Thursday, April 10, 2014

On Photography by Susan Sontag



   Susan Sontag explored the effect photography has on society and her own ideas about photography. Society currently has many images vying for its attention. The evolution of photography has made it possible for anyone to record a moment in time the way they see it and then broadcast it quickly and easily. According to Sontag photographs alter and enlarge our notions of what is worth looking at and what we have the right to observe. Almost anything from a meal to our pets is photographed, posted, and found interesting now. Photographs give us a window to different places and times and allow us to hold the world in our heads.
   Photography is a cheap, easy, and portable way to explore times and places we otherwise may have only a verbal description of. I have never been to Australia or Africa and a website or person who has been there could describe it to me, but I would have a much smaller understanding of the area if it were not for pictures.

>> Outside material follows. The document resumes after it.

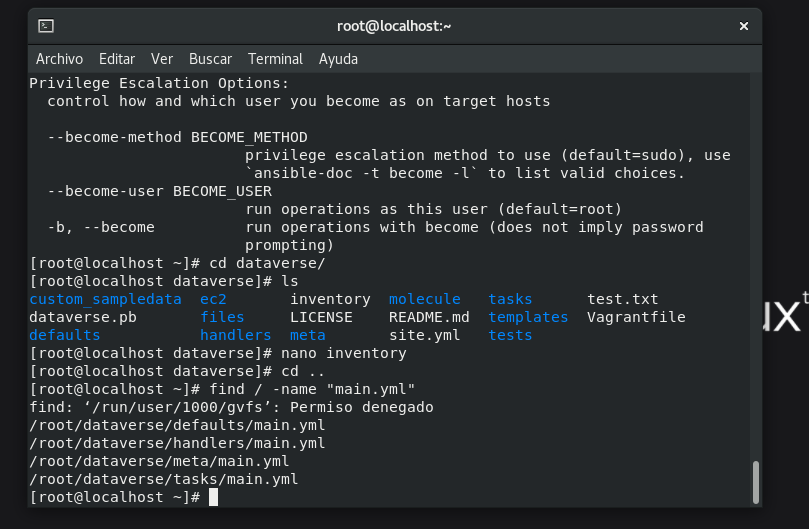This screenshot has width=809, height=529.
Task: Click the site.yml file name
Action: (424, 335)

Pictures give us a clear understanding of a place we may never be able to see ourselves, capture the experience of that place, and present it to us in a way that we can also try to experience it.

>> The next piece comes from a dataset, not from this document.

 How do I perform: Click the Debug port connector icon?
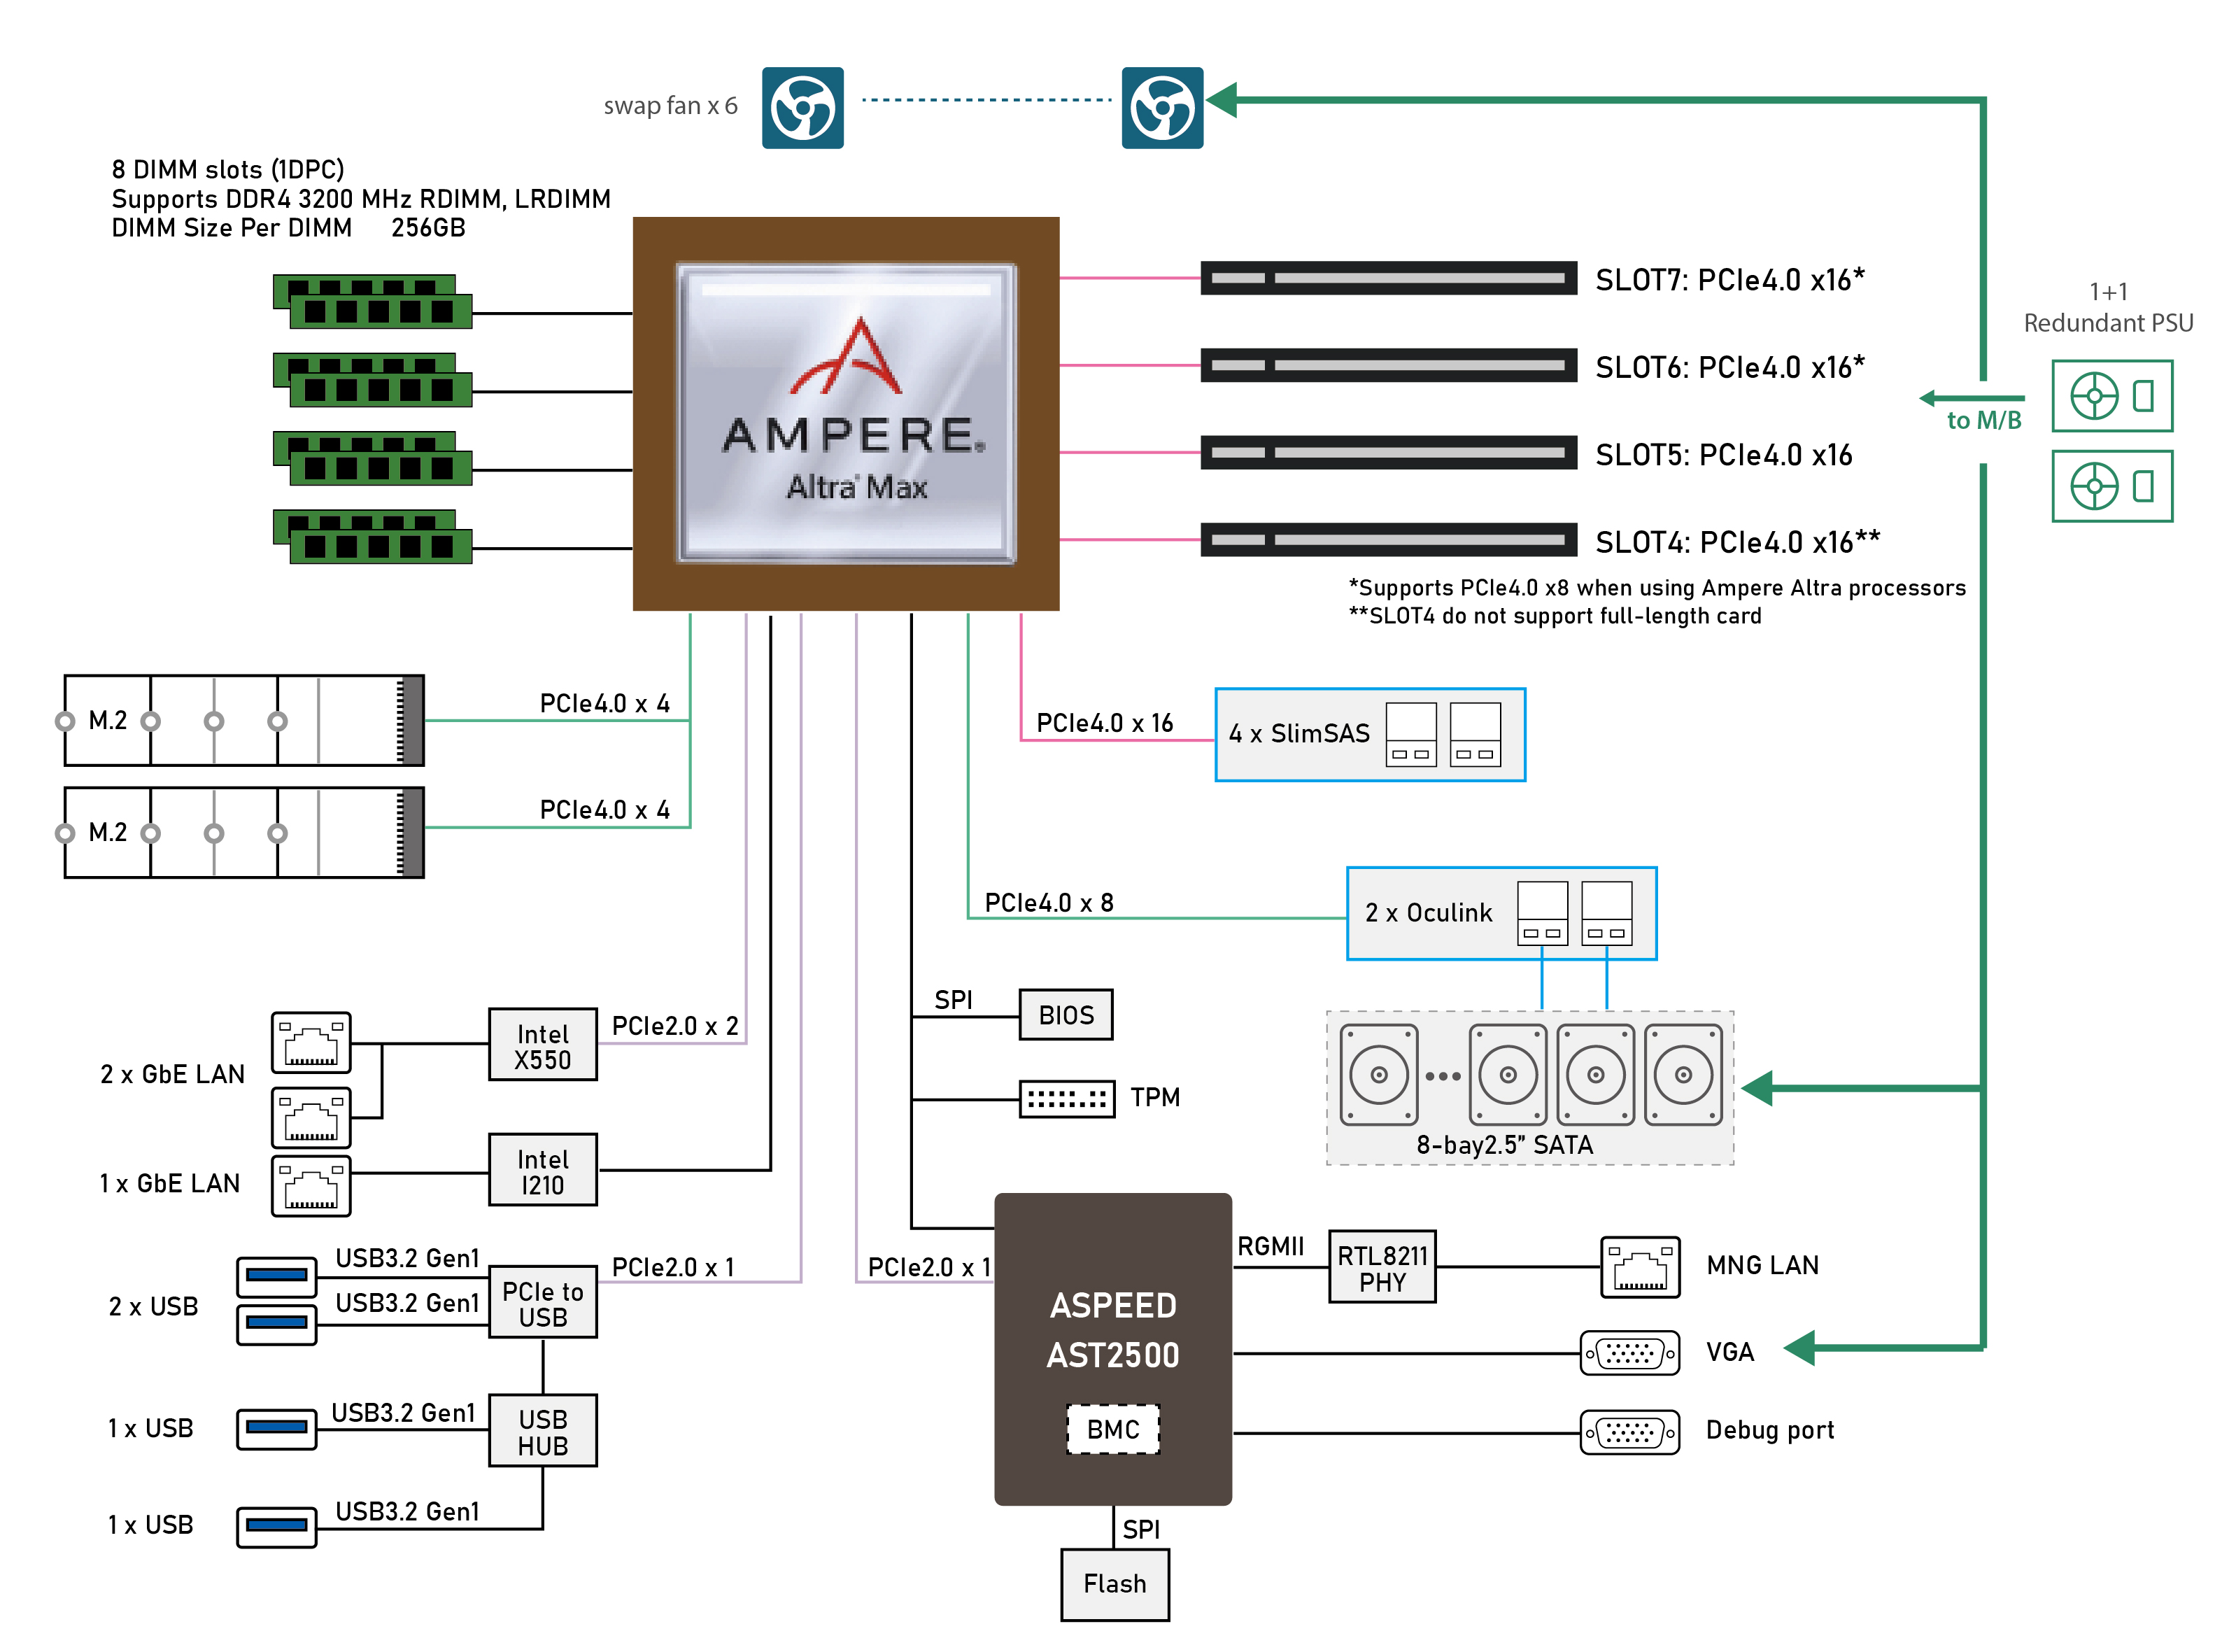pos(1630,1430)
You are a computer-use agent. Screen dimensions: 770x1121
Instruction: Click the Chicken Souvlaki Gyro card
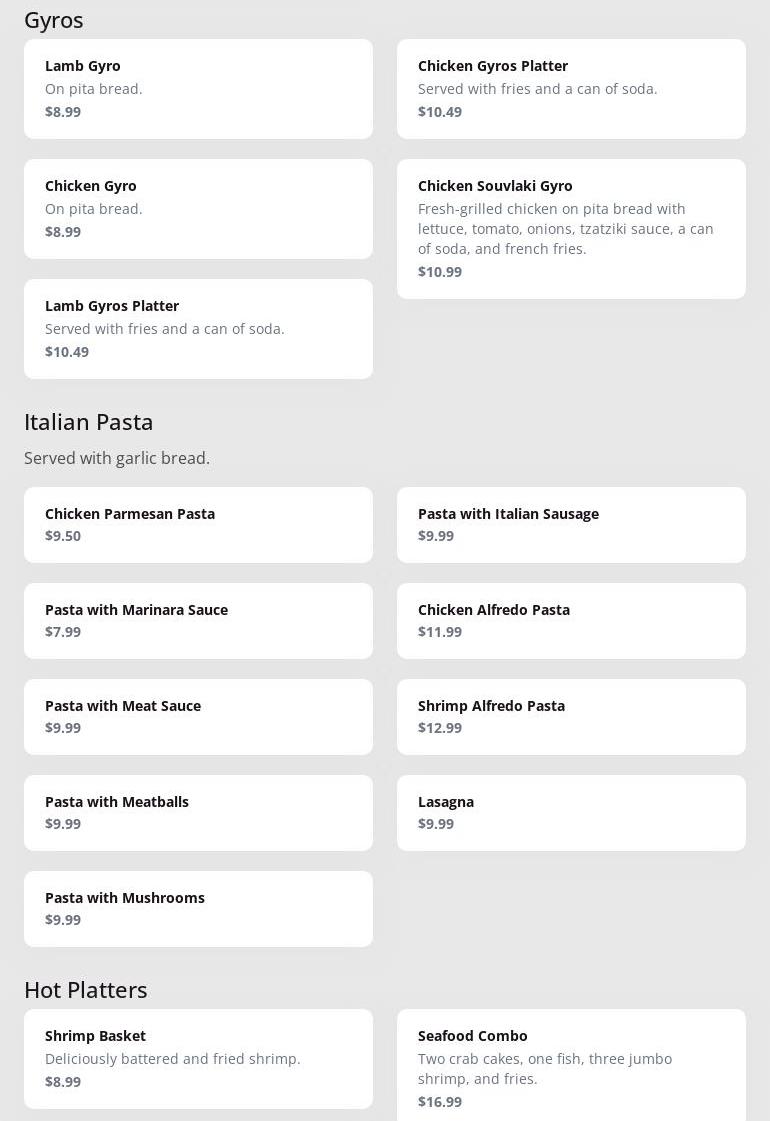(571, 229)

   Photos also hold knowledge of a separate place and therefore power. Photos have the power to incriminate, or justify. Photos can be seen as miniatures of reality seen through someone else’s’ eyes. They are a “generic exception between art and truth,” according to Sontag. Photos reflect someone else’s ideas and reality. Through deciding how photos should look the photographer is imposing their own standards on the subjects and forcing the viewer to see it their way as well. A photo captures as well as interprets reality.